= Ebitimi Banigo =

Nigerian banker

Ebitimi Banigo is a Nigerian banker who was chief executive of International Merchant Bank of Nigeria from 1981 to 1986. Between 1999 and 2000, he was Minister of Science and Technology in Nigeria.

Banigo briefly worked for the accounting firm of Peat Marwick, Cassleton Elliott & Company before traveling abroad to earn an undergraduate degree in economics from University at Buffalo and later earned an MBA from Harvard University. Between 1976 and 1978, he worked with Citicorp in New York working on international loan syndication and services, in 1979, he moved across the Atlantic and joined Chase Merchant Bank working from its London office. Chase has an affiliate in Nigeria that later became Continental Merchant Bank, Banigo was transferred to the Nigerian affiliate in 1980. Upon his return to Nigeria, he briefly worked with the local branch of Chase Merchant Bank as the corporate finance manager. In 1980, he left Chase to become deputy managing director of International Merchant Bank and in 1981, he became the banks's MD. Banigo was at the helm of IMB for five years.

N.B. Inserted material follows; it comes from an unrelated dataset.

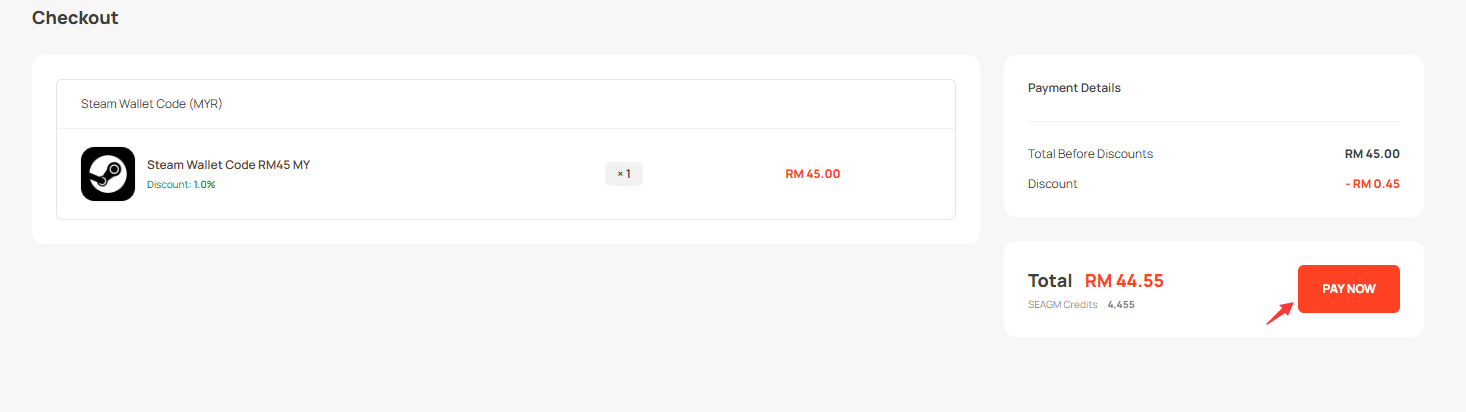The image size is (1466, 412).
Task: Select the Steam Wallet Code RM45 MY title
Action: point(228,165)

In 1988, Banigo and a group of investors started Allstates Trust Bank. In the 2000s, the bank's license was suspended and Banigo was detained by the Economic and Financial Crimes Commission on the recommendation of the Central Bank which audited the bank's financial records and alleged Banigo and his associated companies were extended loan facilities amounting to more than 35% of shareholder equity, a violation of the Bank and Other Financial Institutions Act (BOFIA) of 1991.

In 2012, he became the Amanyanabo of Okpoama Kingdom, a traditional title making him King of Okpoama kingdom of Brass Local Government.